__YOUR INSTRUCTIONS__. Write out the material in full, matching each line exactly.

-*-

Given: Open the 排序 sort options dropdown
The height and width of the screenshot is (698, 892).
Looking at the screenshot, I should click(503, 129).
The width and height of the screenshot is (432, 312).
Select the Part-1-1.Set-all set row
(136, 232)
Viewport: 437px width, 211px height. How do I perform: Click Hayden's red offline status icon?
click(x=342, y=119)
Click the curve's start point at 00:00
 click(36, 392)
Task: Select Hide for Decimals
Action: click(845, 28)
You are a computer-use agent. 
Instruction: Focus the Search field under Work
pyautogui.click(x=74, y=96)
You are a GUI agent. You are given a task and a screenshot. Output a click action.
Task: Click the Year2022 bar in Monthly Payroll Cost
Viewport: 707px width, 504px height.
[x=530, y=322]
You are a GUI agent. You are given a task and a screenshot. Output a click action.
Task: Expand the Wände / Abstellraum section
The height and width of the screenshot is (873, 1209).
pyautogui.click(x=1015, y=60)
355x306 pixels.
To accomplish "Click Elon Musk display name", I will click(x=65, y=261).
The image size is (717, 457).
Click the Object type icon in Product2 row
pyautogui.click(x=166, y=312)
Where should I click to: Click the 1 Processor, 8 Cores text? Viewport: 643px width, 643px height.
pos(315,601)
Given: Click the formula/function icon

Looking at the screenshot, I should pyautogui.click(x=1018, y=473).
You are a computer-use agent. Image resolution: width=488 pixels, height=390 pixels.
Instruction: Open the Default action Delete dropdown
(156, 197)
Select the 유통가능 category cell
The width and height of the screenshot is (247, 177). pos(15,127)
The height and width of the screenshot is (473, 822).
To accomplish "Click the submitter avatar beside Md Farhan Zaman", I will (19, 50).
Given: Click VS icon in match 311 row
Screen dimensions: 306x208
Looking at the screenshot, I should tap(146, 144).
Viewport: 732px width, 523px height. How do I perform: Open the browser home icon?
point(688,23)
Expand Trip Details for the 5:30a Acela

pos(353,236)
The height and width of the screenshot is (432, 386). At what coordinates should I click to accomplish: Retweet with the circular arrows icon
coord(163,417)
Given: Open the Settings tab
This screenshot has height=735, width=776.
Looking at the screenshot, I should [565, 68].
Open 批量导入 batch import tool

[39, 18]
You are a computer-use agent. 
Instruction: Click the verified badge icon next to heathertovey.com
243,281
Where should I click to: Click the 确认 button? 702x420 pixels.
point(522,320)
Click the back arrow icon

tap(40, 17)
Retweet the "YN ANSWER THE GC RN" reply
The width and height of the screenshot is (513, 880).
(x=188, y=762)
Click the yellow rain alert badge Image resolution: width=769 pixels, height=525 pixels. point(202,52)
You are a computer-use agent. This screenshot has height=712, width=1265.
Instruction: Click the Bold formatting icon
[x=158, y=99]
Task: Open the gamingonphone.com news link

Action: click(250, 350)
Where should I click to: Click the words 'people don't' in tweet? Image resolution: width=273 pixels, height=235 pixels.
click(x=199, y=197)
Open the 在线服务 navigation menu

-*-

__RESULT FOR THIS TASK__.
Given: Open the 排序 sort options dropdown
The height and width of the screenshot is (698, 892).
Looking at the screenshot, I should click(503, 129).
The width and height of the screenshot is (432, 312).
Select the Part-1-1.Set-all set row
(136, 232)
Viewport: 437px width, 211px height. How do I perform: Click Hayden's red offline status icon?
click(x=342, y=119)
Click the curve's start point at 00:00
 click(36, 392)
Task: Select Hide for Decimals
Action: click(845, 28)
You are a computer-use agent. 
Instruction: Focus the Search field under Work
pyautogui.click(x=74, y=96)
You are a GUI agent. You are given a task and a screenshot. Output a click action.
Task: Click the Year2022 bar in Monthly Payroll Cost
Viewport: 707px width, 504px height.
[x=530, y=322]
You are a GUI agent. You are given a task and a screenshot. Output a click action.
Task: Expand the Wände / Abstellraum section
The height and width of the screenshot is (873, 1209).
pyautogui.click(x=1015, y=60)
355x306 pixels.
To accomplish "Click Elon Musk display name", I will click(x=65, y=261).
The image size is (717, 457).
Click the Object type icon in Product2 row
pyautogui.click(x=166, y=312)
Where should I click to: Click the 1 Processor, 8 Cores text? Viewport: 643px width, 643px height.
pos(315,601)
Given: Click the formula/function icon

Looking at the screenshot, I should pyautogui.click(x=1018, y=473).
You are a computer-use agent. Image resolution: width=488 pixels, height=390 pixels.
Instruction: Open the Default action Delete dropdown
(156, 197)
Select the 유통가능 category cell
The width and height of the screenshot is (247, 177). pos(15,127)
The height and width of the screenshot is (473, 822).
To accomplish "Click the submitter avatar beside Md Farhan Zaman", I will (19, 50).
Given: Click VS icon in match 311 row
Screen dimensions: 306x208
Looking at the screenshot, I should tap(146, 144).
Viewport: 732px width, 523px height. How do I perform: Open the browser home icon?
point(688,23)
Expand Trip Details for the 5:30a Acela

pos(353,236)
The height and width of the screenshot is (432, 386). At what coordinates should I click to accomplish: Retweet with the circular arrows icon
coord(163,417)
Given: Open the Settings tab
This screenshot has height=735, width=776.
Looking at the screenshot, I should [565, 68].
Open 批量导入 batch import tool

[39, 18]
You are a computer-use agent. 
Instruction: Click the verified badge icon next to heathertovey.com
243,281
Where should I click to: Click the 确认 button? 702x420 pixels.
point(522,320)
Click the back arrow icon

tap(40, 17)
Retweet the "YN ANSWER THE GC RN" reply
The width and height of the screenshot is (513, 880).
(x=188, y=762)
Click the yellow rain alert badge Image resolution: width=769 pixels, height=525 pixels. point(202,52)
You are a computer-use agent. This screenshot has height=712, width=1265.
Instruction: Click the Bold formatting icon
[x=158, y=99]
Task: Open the gamingonphone.com news link

Action: click(250, 350)
Where should I click to: Click the words 'people don't' in tweet? Image resolution: width=273 pixels, height=235 pixels.
click(x=199, y=197)
Open the 在线服务 navigation menu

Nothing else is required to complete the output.